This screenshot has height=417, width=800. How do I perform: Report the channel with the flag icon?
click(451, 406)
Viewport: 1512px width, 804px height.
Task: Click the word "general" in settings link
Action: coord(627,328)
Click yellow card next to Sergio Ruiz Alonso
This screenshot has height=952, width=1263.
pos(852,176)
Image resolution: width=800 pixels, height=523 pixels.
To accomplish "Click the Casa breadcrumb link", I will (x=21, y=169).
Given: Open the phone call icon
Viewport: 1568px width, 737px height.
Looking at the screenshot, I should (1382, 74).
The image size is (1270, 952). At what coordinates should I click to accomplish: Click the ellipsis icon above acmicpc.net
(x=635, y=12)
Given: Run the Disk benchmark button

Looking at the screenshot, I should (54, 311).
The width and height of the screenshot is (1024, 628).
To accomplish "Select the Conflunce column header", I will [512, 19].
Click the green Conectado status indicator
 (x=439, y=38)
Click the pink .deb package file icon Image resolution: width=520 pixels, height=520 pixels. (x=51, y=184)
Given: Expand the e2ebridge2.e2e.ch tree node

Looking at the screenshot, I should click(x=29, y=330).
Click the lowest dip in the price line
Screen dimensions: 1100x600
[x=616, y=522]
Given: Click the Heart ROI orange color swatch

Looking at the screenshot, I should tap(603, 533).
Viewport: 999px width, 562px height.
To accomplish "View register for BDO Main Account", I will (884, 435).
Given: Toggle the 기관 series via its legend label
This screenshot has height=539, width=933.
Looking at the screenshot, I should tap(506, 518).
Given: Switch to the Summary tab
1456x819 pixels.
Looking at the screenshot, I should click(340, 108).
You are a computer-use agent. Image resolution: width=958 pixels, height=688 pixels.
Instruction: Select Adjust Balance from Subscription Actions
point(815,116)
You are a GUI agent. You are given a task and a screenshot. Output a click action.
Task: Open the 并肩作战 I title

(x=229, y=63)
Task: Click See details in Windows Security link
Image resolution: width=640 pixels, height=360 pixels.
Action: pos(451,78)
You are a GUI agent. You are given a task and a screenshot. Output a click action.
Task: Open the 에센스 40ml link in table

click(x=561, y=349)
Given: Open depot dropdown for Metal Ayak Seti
· · · · ·
_SET PROBLEM:_ Swap "Image resolution" for "Screen resolution" in the lines starting with the one that contains "Given: Toggle the" and going on through the end of the items, and give back only those lines with all else unchanged.

_TASK RESPONSE:_
Given: Toggle the 기관 series via its legend label
This screenshot has height=539, width=933.
Looking at the screenshot, I should tap(506, 518).
Given: Switch to the Summary tab
1456x819 pixels.
Looking at the screenshot, I should click(340, 108).
You are a computer-use agent. Screen resolution: width=958 pixels, height=688 pixels.
Instruction: Select Adjust Balance from Subscription Actions
point(815,116)
You are a GUI agent. You are given a task and a screenshot. Output a click action.
Task: Open the 并肩作战 I title

(x=229, y=63)
Task: Click See details in Windows Security link
Screen resolution: width=640 pixels, height=360 pixels.
Action: pos(451,78)
You are a GUI agent. You are given a task and a screenshot. Output a click action.
Task: Open the 에센스 40ml link in table

click(x=561, y=349)
Given: Open depot dropdown for Metal Ayak Seti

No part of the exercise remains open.